* **WHAT YOU SHOULD DO**
Will you quote only the lines starting at the one that contains "You are a computer-use agent. 930x719 pixels." and ending with the last line of the listing below, inclusive?

* **RECORDS SUPPLIED**
-- Opening Marker --

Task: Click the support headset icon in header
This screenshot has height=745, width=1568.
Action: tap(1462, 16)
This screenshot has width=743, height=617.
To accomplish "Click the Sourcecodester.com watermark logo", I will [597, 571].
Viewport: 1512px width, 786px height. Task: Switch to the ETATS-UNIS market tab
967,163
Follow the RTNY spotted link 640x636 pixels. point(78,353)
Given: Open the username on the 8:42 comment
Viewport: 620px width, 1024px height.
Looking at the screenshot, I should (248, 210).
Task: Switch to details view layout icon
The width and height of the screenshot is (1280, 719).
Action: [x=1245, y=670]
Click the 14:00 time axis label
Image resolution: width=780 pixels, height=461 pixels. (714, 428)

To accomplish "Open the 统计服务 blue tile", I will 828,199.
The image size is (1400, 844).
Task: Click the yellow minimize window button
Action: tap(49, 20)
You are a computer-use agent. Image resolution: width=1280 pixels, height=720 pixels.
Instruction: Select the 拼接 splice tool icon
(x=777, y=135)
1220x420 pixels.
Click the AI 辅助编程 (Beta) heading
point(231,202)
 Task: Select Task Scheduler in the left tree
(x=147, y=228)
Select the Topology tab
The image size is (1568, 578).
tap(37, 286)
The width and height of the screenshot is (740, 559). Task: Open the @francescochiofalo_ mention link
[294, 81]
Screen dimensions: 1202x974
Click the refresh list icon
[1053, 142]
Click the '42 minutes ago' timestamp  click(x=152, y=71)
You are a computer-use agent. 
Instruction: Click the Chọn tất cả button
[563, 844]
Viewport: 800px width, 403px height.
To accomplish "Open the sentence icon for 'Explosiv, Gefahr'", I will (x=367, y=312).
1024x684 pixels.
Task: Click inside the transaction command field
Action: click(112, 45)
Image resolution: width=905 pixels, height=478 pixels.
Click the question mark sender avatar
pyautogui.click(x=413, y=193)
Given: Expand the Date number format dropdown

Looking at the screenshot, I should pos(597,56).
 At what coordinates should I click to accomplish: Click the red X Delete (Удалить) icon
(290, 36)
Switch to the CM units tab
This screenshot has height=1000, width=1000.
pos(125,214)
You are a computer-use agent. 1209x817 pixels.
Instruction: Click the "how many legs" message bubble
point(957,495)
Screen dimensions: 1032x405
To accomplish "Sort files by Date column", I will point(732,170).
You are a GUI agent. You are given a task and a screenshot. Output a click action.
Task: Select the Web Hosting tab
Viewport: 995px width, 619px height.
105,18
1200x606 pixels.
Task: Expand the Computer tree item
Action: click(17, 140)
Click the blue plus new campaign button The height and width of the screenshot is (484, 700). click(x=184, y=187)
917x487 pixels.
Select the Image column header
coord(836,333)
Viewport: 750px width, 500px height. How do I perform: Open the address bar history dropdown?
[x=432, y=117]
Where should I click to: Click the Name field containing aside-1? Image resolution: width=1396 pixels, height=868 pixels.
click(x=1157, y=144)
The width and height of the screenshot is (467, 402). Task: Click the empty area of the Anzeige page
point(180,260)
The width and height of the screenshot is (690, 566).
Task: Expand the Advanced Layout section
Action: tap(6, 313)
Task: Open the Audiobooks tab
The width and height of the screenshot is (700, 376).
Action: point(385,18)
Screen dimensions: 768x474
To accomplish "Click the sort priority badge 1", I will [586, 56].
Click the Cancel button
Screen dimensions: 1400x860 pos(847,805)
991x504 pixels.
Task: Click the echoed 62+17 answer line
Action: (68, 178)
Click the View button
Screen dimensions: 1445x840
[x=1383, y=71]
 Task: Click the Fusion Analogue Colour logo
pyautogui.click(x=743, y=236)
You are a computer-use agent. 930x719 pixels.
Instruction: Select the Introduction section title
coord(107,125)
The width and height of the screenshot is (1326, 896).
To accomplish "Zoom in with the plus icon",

-- Closing Marker --

* **REPLY**
You are a computer-use agent. 930x719 pixels.
Instruction: Select the Introduction section title
coord(107,125)
The width and height of the screenshot is (1326, 896).
To accomplish "Zoom in with the plus icon",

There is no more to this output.